§ **Your goal**
Skip all pictures. Set down only the lines starting at the line containing "Select the Zoom tool" and running to the end of the listing.

§ **Source data**
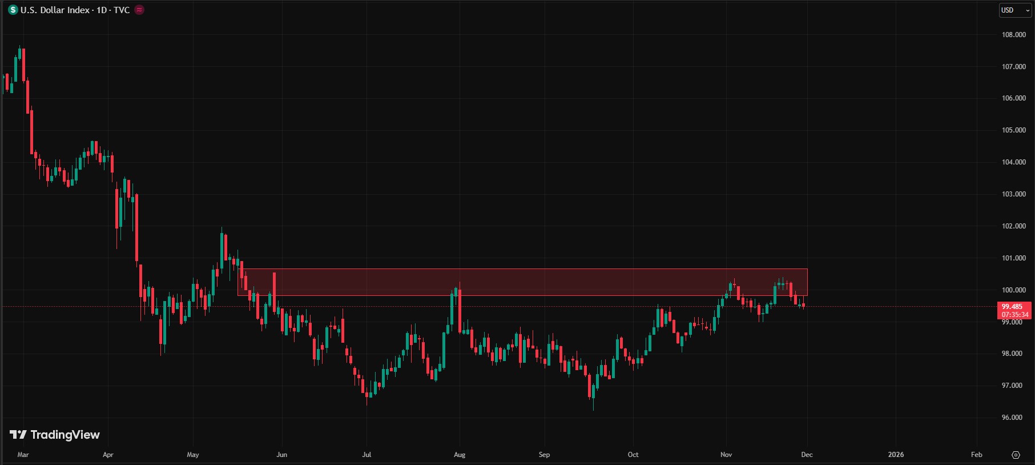Click the Mar label on time axis
Image resolution: width=1035 pixels, height=465 pixels.
click(x=23, y=455)
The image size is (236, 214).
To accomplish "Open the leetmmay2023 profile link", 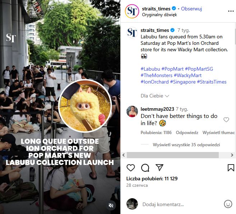I will click(157, 109).
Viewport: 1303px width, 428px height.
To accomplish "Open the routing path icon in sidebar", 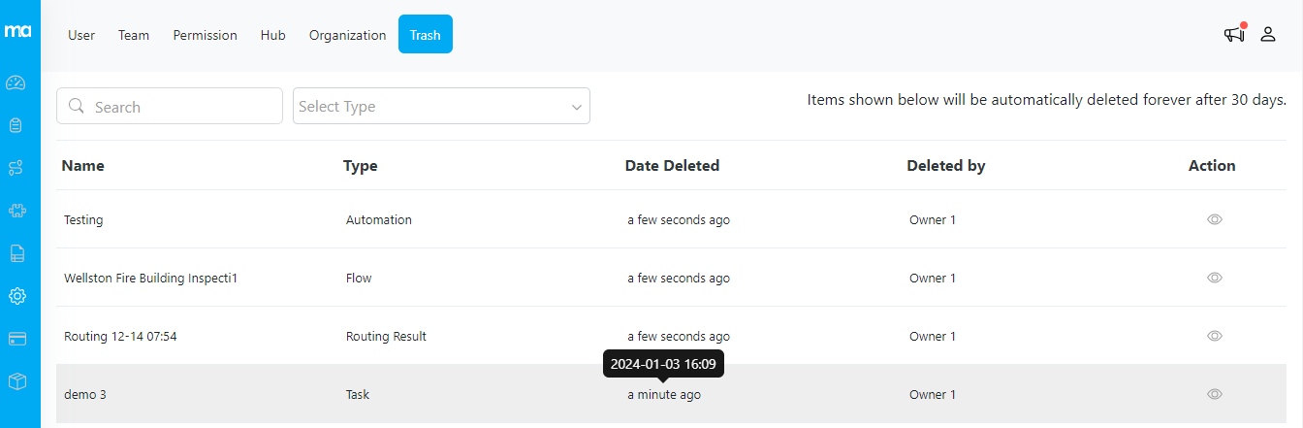I will click(16, 168).
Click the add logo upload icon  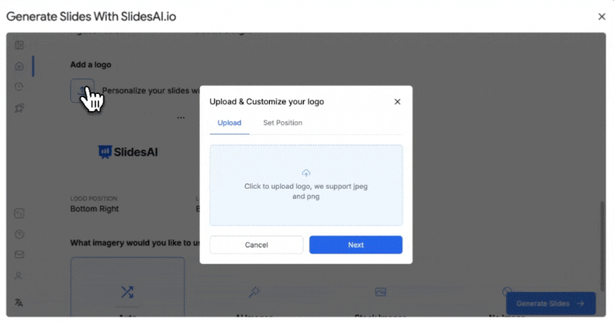coord(81,90)
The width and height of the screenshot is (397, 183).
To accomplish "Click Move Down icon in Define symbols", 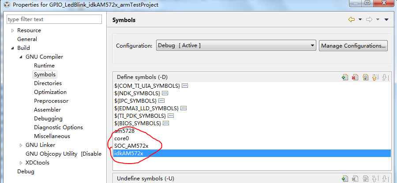I will 385,77.
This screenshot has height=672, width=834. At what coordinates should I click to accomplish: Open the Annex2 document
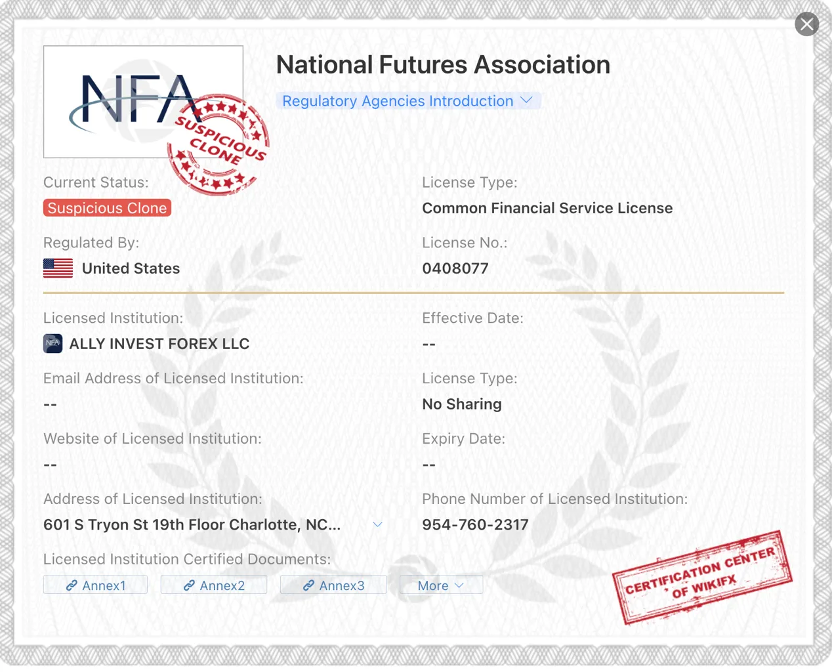pos(214,585)
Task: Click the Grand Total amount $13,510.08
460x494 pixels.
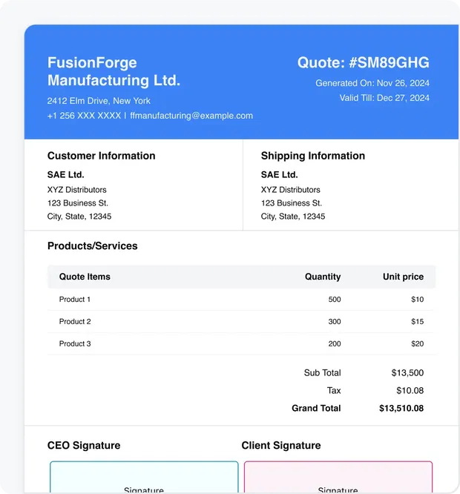Action: point(401,409)
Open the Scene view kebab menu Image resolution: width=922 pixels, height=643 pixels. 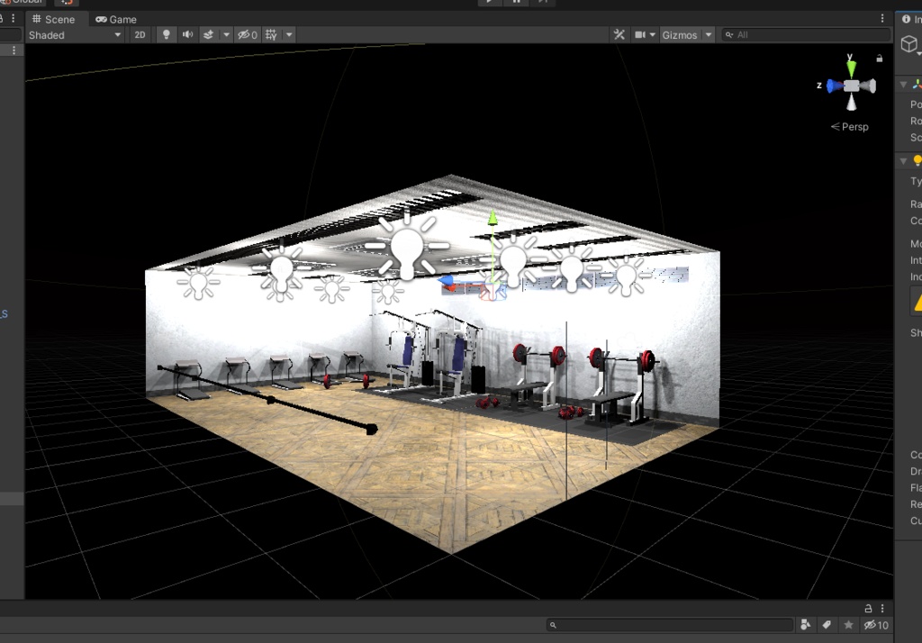(x=881, y=18)
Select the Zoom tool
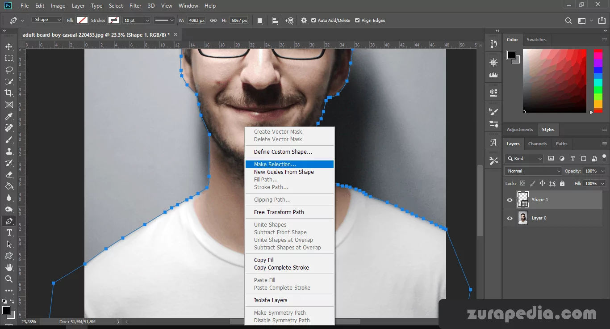The image size is (610, 329). pyautogui.click(x=9, y=279)
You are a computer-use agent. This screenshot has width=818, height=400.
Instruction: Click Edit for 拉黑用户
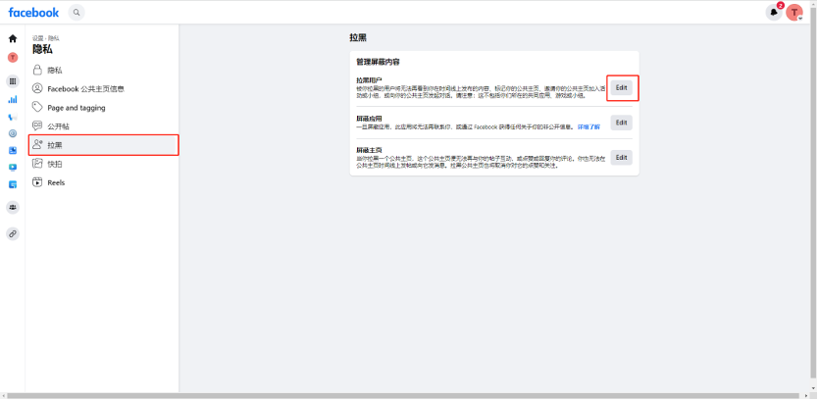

§ **Exercise result**
Select the Zoom tool
The image size is (610, 329). pyautogui.click(x=9, y=279)
You are a computer-use agent. This screenshot has width=818, height=400.
Instruction: Click Edit for 拉黑用户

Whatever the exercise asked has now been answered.